[[ Records to use open ]]
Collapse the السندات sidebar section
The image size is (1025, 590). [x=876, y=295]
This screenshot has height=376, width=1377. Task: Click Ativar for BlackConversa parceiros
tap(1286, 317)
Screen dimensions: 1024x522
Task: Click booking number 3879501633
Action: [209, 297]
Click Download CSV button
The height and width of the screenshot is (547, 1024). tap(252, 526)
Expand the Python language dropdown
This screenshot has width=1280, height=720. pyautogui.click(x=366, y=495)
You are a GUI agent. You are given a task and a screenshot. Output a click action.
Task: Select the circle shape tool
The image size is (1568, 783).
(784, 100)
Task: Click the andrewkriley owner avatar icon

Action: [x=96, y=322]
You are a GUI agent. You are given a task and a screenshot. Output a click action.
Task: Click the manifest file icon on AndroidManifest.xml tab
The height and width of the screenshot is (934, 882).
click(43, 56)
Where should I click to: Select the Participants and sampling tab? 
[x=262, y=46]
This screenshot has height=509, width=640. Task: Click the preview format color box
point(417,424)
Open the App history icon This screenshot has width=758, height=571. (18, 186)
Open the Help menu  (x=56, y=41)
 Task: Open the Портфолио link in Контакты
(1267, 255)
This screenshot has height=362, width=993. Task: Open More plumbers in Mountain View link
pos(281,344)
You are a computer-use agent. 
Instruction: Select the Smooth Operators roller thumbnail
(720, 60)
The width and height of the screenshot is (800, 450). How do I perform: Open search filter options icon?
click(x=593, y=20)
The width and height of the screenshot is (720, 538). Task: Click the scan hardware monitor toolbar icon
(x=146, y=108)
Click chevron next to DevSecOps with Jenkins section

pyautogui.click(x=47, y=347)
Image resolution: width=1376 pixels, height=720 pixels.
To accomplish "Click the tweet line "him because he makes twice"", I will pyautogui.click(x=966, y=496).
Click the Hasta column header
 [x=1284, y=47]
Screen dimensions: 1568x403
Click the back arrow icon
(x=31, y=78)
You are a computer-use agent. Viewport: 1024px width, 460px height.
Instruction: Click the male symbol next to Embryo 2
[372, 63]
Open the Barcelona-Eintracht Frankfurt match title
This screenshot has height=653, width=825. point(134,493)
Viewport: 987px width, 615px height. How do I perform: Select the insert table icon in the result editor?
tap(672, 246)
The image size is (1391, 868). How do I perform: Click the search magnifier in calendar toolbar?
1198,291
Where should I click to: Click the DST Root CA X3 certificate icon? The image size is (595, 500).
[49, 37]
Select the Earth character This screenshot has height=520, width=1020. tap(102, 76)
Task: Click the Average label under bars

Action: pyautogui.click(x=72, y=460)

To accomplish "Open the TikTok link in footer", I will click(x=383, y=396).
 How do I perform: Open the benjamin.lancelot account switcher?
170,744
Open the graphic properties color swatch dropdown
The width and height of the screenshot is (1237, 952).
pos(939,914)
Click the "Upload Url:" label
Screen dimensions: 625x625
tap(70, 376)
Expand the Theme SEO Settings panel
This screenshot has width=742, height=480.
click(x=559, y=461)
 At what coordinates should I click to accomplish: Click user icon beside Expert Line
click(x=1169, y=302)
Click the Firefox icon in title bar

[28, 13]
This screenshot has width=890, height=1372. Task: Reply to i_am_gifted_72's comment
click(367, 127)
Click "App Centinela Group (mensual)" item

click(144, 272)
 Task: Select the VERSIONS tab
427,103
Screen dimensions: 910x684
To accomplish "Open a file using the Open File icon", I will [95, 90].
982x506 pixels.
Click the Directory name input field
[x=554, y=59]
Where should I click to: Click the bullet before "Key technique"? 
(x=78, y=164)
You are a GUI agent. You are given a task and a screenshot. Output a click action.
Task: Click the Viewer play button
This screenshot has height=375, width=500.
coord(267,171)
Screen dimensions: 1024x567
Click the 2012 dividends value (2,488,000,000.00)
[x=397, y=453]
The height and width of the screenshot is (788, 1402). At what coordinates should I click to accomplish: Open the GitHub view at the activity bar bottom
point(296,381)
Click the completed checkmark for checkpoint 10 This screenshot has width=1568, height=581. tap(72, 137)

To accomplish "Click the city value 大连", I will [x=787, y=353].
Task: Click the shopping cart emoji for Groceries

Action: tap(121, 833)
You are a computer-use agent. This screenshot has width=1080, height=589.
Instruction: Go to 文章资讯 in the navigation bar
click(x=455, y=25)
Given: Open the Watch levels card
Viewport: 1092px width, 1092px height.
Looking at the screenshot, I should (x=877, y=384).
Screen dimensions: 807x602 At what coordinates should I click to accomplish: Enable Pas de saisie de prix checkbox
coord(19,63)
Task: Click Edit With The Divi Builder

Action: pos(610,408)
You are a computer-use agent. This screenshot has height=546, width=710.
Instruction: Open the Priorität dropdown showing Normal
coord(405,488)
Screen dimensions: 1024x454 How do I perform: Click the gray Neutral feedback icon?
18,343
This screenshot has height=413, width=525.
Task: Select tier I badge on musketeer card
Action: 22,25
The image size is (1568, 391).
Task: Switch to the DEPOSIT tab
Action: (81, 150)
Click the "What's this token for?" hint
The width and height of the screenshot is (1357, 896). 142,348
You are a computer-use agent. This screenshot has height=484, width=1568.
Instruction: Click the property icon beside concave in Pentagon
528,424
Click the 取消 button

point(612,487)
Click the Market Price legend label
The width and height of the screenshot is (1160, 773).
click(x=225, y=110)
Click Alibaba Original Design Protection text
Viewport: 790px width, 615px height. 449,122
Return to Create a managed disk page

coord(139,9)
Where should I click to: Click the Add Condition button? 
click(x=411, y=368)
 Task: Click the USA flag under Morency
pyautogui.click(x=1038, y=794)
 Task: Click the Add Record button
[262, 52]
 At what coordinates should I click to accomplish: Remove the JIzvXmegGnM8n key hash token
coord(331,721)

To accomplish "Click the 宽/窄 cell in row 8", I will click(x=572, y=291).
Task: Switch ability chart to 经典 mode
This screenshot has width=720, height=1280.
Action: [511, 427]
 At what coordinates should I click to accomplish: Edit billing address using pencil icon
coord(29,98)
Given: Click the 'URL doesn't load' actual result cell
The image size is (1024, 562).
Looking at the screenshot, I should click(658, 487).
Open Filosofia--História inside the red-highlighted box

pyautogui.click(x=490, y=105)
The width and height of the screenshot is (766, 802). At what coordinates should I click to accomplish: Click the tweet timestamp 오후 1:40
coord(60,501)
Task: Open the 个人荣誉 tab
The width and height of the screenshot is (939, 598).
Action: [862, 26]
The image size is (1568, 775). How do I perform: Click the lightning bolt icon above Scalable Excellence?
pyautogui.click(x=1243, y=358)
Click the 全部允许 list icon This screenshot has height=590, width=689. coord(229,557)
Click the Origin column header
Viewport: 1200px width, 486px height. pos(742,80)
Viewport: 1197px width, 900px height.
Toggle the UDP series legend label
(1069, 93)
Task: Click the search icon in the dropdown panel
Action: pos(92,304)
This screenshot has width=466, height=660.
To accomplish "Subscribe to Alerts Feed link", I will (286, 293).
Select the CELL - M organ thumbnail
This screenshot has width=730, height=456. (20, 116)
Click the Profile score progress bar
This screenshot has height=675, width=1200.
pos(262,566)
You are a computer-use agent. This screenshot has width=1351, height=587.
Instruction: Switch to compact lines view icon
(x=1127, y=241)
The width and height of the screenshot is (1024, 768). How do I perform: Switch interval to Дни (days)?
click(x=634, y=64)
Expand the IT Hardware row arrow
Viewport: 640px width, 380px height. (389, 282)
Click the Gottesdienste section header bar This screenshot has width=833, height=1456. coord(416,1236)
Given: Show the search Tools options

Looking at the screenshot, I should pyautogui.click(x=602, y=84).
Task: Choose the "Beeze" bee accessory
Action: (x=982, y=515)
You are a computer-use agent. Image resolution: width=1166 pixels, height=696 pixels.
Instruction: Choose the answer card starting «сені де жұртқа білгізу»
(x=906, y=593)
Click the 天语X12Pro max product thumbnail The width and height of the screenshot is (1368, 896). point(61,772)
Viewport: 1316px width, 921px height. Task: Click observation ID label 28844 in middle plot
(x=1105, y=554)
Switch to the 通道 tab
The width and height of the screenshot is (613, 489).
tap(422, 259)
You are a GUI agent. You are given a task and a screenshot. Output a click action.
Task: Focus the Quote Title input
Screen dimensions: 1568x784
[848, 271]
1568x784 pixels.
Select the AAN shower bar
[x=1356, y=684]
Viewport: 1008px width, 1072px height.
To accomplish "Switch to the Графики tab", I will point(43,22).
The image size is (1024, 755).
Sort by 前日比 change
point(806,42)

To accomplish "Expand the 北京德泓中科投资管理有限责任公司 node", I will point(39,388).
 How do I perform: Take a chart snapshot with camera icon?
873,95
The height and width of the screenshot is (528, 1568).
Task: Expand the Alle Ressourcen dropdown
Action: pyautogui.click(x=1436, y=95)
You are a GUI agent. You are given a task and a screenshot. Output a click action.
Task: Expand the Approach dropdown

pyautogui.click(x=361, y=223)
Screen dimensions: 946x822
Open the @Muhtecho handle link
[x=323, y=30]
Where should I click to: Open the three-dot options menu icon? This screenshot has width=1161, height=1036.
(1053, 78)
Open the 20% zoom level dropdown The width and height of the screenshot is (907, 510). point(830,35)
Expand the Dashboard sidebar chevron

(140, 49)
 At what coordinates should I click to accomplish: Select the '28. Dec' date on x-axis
[[ Records to use closed ]]
The lines above, starting at the one with "Where should I click to: Click the bullet" and ending at the one with "has height=546, width=710.", are the only ones to return, exactly as written.

▸ Task solution
Where should I click to: Click the bullet before "Key technique"? 
(x=78, y=164)
You are a GUI agent. You are given a task and a screenshot. Output a click action.
Task: Click the Viewer play button
This screenshot has height=375, width=500.
coord(267,171)
Screen dimensions: 1024x567
Click the 2012 dividends value (2,488,000,000.00)
[x=397, y=453]
The height and width of the screenshot is (788, 1402). At what coordinates should I click to accomplish: Open the GitHub view at the activity bar bottom
point(296,381)
Click the completed checkmark for checkpoint 10 This screenshot has width=1568, height=581. tap(72, 137)

To accomplish "Click the city value 大连", I will [x=787, y=353].
Task: Click the shopping cart emoji for Groceries

Action: tap(121, 833)
You are a computer-use agent. This screenshot has width=1080, height=589.
Instruction: Go to 文章资讯 in the navigation bar
click(x=455, y=25)
Given: Open the Watch levels card
Viewport: 1092px width, 1092px height.
Looking at the screenshot, I should (x=877, y=384).
Screen dimensions: 807x602 At what coordinates should I click to accomplish: Enable Pas de saisie de prix checkbox
coord(19,63)
Task: Click Edit With The Divi Builder

Action: pos(610,408)
You are a computer-use agent. This screenshot has height=546, width=710.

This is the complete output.